> [Задание] Преобразуйте в таблицу Markdown строки материала от строки, содержащей «Viewport: 1345px width, 884px height.», до конца материала включительно, указав в столбце «№» порядковый номер, а в столбце «Строка» саму строку. Пустые строки пропустите, изображения в ответ не включайте.

> [Исходные данные]
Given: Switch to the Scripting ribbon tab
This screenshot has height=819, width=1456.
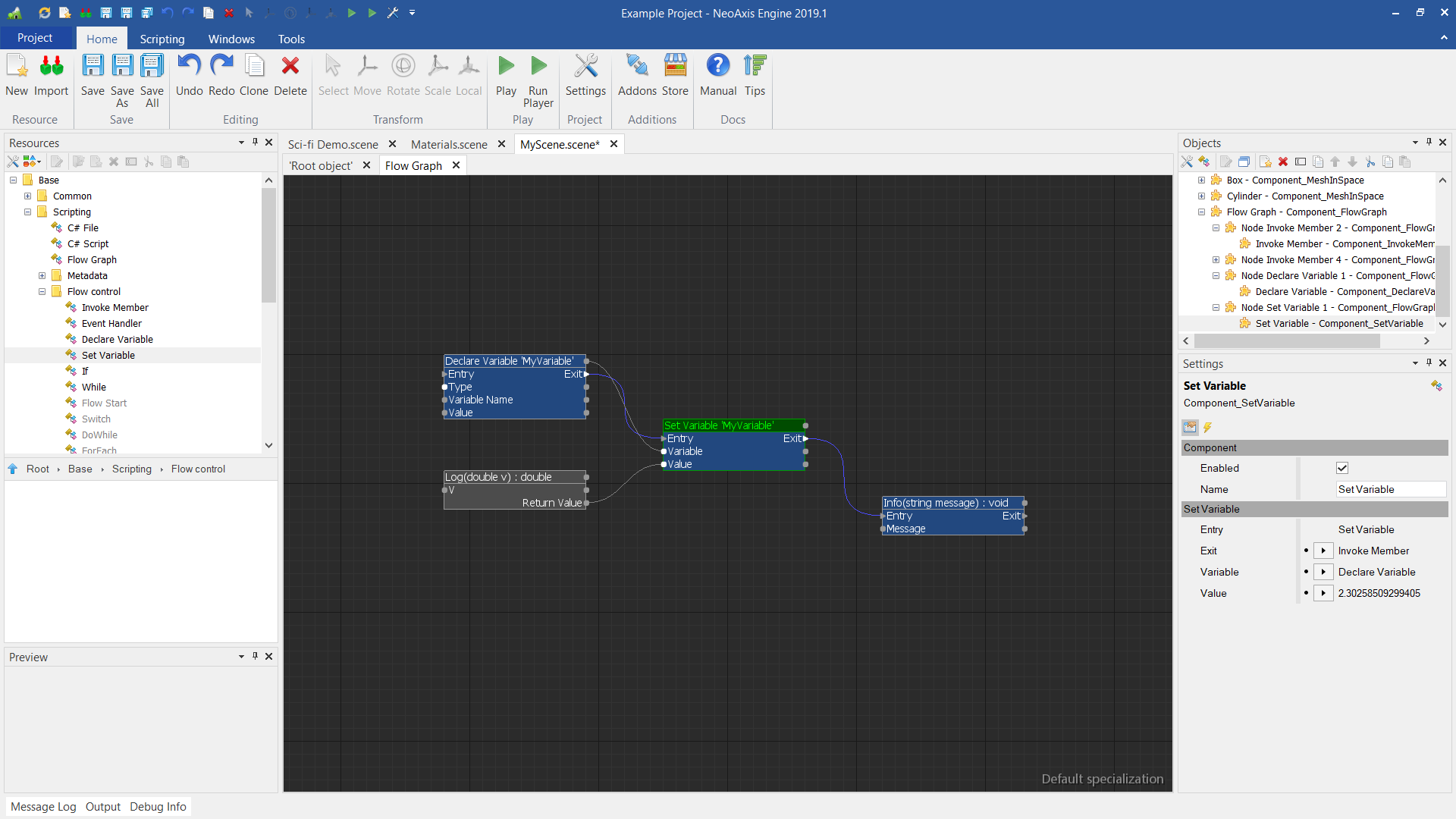Looking at the screenshot, I should (x=162, y=39).
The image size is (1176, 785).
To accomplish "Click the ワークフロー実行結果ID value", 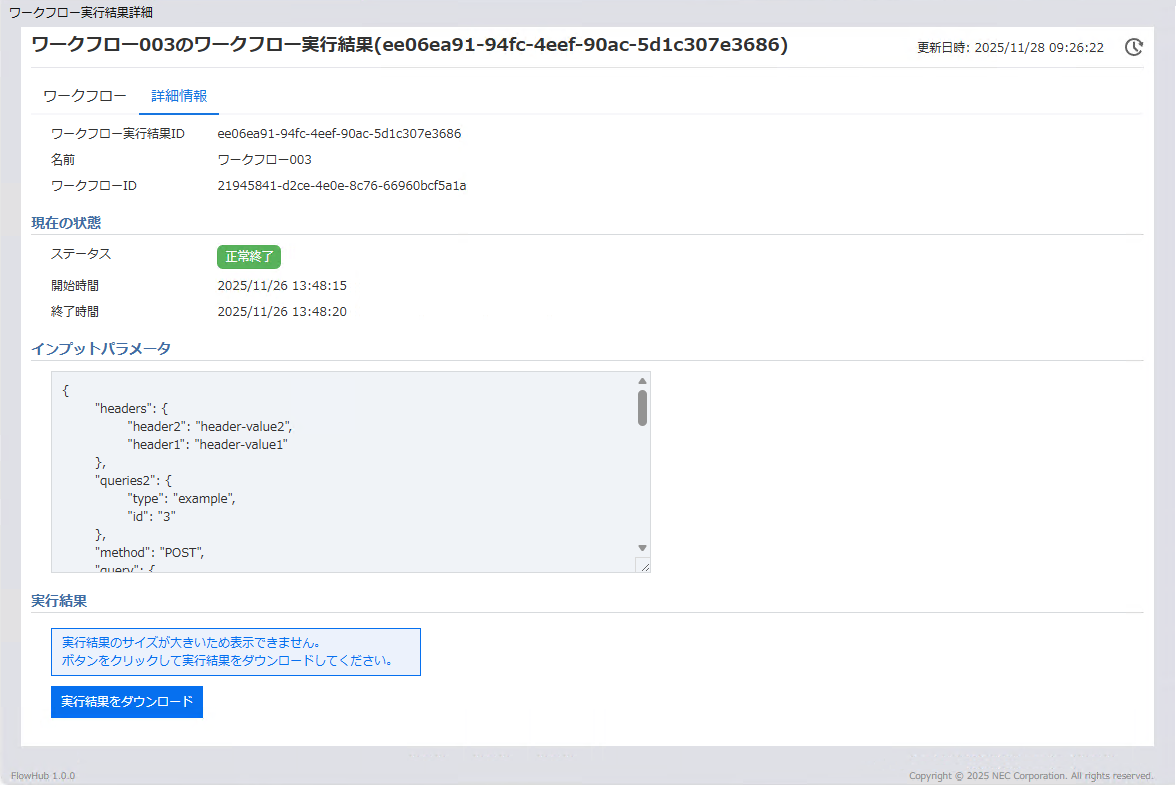I will (339, 133).
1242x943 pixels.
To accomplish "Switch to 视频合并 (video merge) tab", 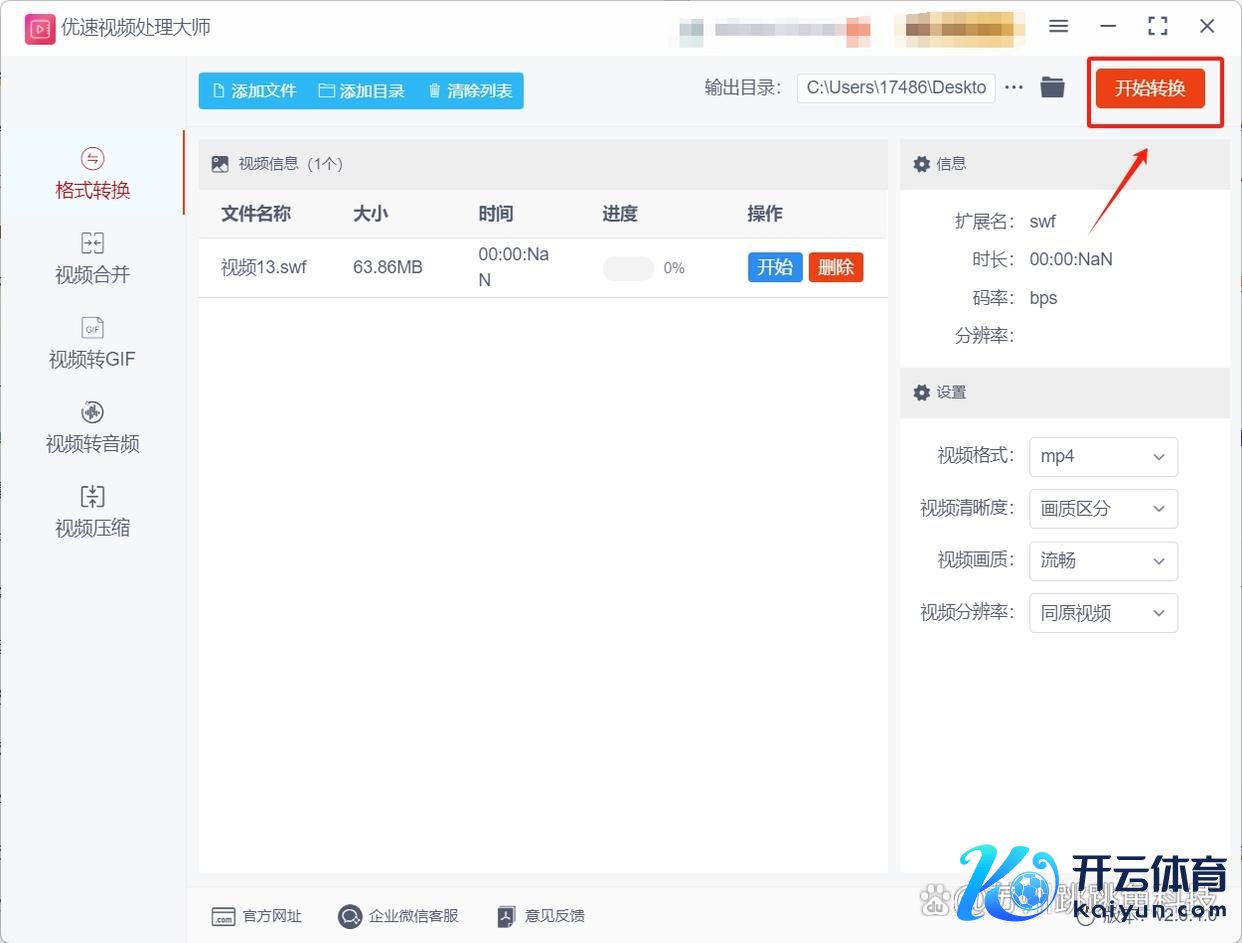I will click(92, 258).
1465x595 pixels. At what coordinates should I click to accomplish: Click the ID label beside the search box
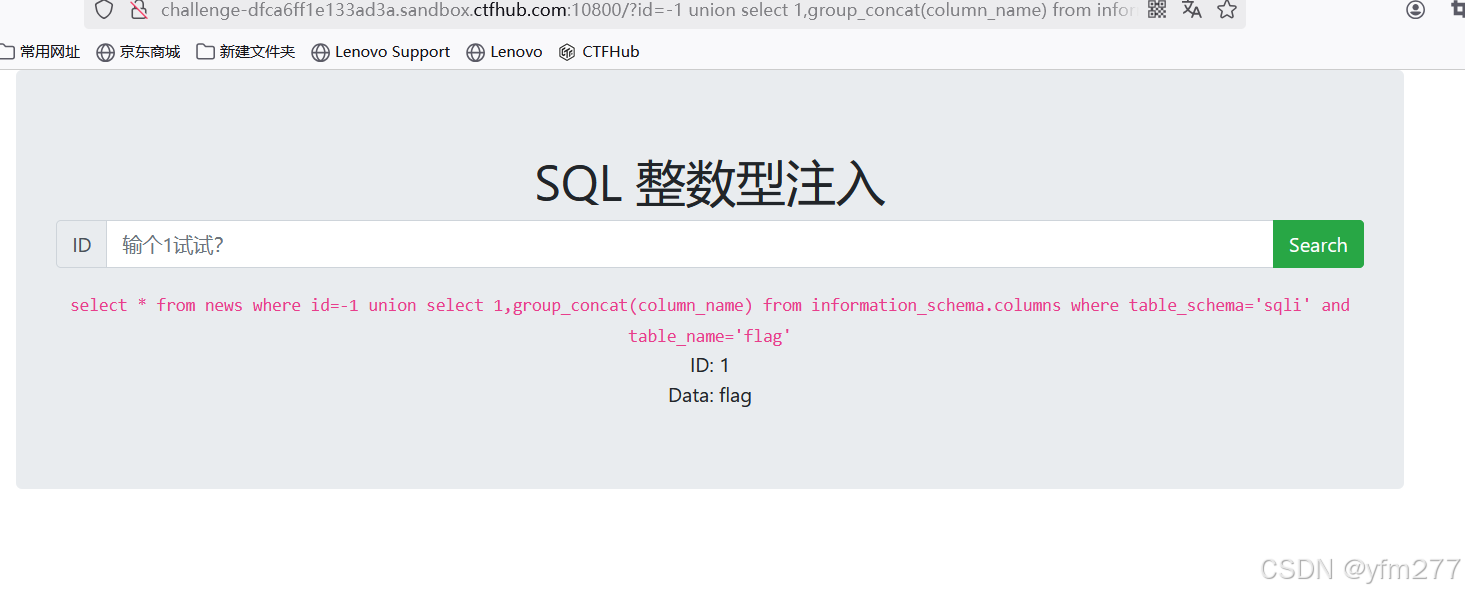point(81,244)
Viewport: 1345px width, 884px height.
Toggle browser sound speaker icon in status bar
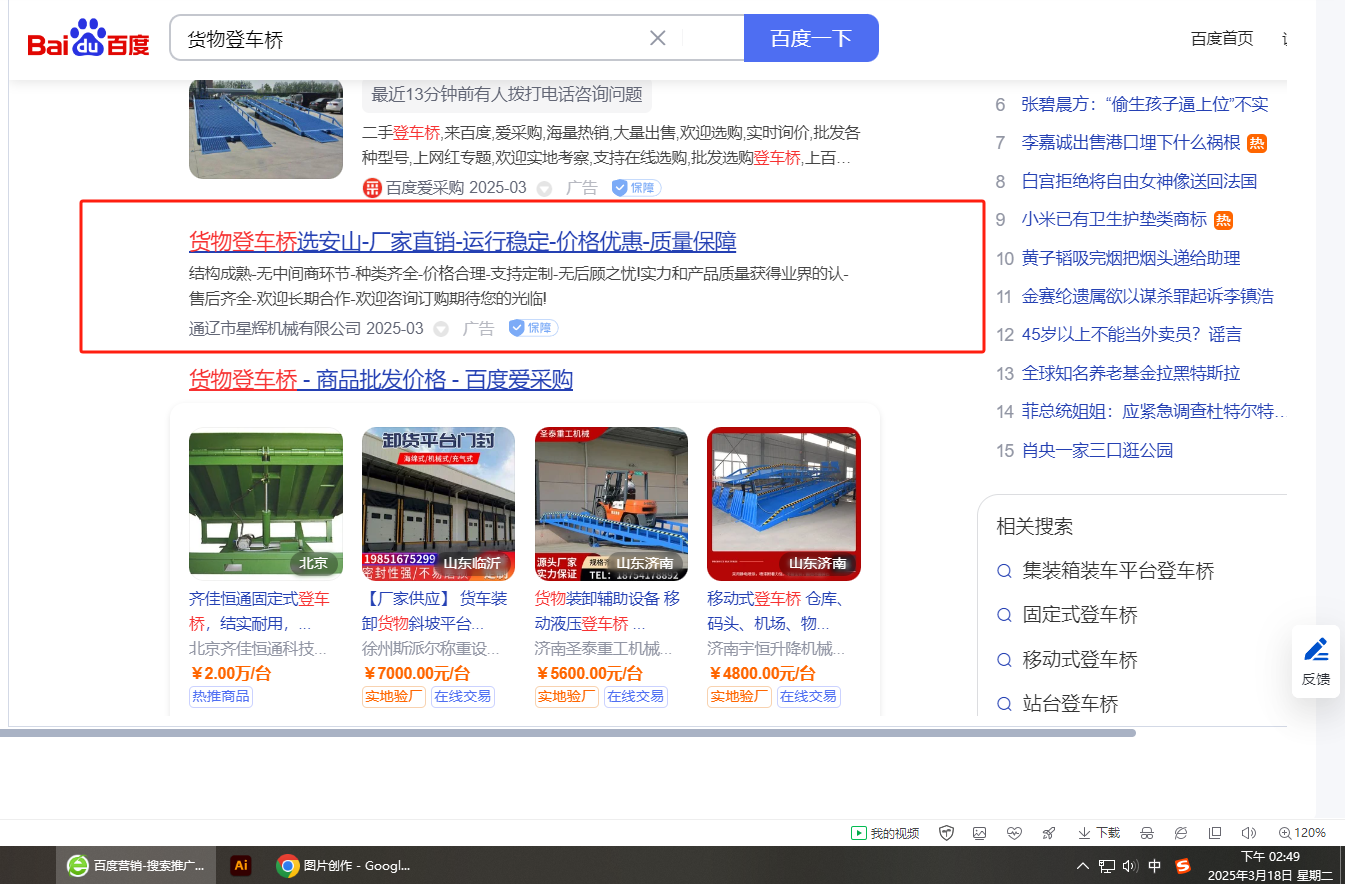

> [Решение]
| № | Строка |
|---|---|
| 1 | Viewport: 1345px width, 884px height. |
| 2 | Toggle browser sound speaker icon in status bar |